Artur Jorge na Luz
Diz-se que acontece em todas as áreas da vida. A alegria e a tristeza, o amor e o ódio, tantos sentimentos opostos, tantas sensações antagónicas. Caminham de mão dada? Caminham, no mínimo, lado a lado. Em todas as áreas da vida, no futebol também. Muito no futebol, espaço quase singular de arrebates, de sobressaltos, de alvoroços.
No futebol, queira-se ou não, a justiça é o reflexo dos golos, dos triunfos, dos títulos. No futebol, queira-se ou não, sem golos, sem triunfos, sem títulos não há justiça. Há frustração, há desânimo, há animosidade. Mas também há momentos surpreendentes.
Recentemente, por ocasião do lançamento da minha nova biografia de Eusébio e do seu 70º aniversário, convidei Artur Jorge a comparecer na cerimónia. Entrei com ele na Luz, na nova Luz, espaço que jamais havia visitado. Grande jogador do Benfica, na dobragem das décadas de 60 e 70, Artur Jorge chegou a fazer as delícias dos adeptos vermelhos, tão manifesta era a sua apetência goleadora. Mais tarde, já como técnico, notabilizou-se no FC Porto, arrebatando mesmo um título europeu, circunstância que lhe conferiu dimensão mundial e muito contribuiu (foi uma espécie de precursor de José Mourinho) para aumentar a cotação dos técnicos portugueses no contexto internacional.

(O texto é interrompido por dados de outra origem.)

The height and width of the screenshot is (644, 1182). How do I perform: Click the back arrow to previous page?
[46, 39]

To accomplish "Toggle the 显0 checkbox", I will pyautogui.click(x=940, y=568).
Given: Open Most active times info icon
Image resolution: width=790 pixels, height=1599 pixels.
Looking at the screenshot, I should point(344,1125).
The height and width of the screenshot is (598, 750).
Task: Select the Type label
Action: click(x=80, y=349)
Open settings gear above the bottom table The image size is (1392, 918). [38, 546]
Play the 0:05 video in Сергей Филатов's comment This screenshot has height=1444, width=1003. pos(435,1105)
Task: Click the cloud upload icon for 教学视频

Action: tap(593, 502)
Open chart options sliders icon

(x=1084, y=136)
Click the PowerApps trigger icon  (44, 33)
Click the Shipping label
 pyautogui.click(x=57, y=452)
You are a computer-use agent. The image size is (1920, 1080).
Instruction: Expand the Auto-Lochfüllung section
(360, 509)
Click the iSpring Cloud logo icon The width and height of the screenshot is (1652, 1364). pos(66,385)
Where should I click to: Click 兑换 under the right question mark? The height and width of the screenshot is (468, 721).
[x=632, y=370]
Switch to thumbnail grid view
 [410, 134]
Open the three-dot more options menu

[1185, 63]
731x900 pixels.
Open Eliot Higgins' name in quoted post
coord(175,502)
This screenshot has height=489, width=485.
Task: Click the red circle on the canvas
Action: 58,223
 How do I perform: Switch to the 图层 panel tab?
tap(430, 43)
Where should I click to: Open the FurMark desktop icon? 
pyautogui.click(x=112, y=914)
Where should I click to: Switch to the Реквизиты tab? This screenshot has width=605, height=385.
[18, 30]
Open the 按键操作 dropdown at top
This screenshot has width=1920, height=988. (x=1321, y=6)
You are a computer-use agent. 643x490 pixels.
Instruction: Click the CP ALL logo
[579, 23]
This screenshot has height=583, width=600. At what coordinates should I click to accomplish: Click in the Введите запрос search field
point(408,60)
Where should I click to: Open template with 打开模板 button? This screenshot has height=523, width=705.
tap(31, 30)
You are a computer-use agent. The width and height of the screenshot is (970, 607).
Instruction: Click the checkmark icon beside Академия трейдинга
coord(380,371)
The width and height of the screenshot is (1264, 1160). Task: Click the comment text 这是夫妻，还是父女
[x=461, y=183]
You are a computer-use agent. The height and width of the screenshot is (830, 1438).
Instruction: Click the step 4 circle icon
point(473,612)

De regresso ao Benfica, Artur Jorge não foi feliz. A conjuntura era, desde logo, particularmente adversa. Foi altercado com veemência, foi mesmo diabolizado. O estigma, tantas vezes repetido, de ter aniquilado uma equipa campeã ainda hoje o persegue. Artur Jorge e Benfica passaram, na versão futebolística, a viver um divórcio com foros de litígio irreparável.
Há dias, entrei com ele na Luz. Dezenas de sócios e aficionados benfiquistas foram colhidos de surpresa. Como reagiram? Com elegância, com cordialidade, com respeito. Ou mais uma lição que a bola soube dar num momento em que o país vive uma fase de brutal desumanidade e crispação atroz.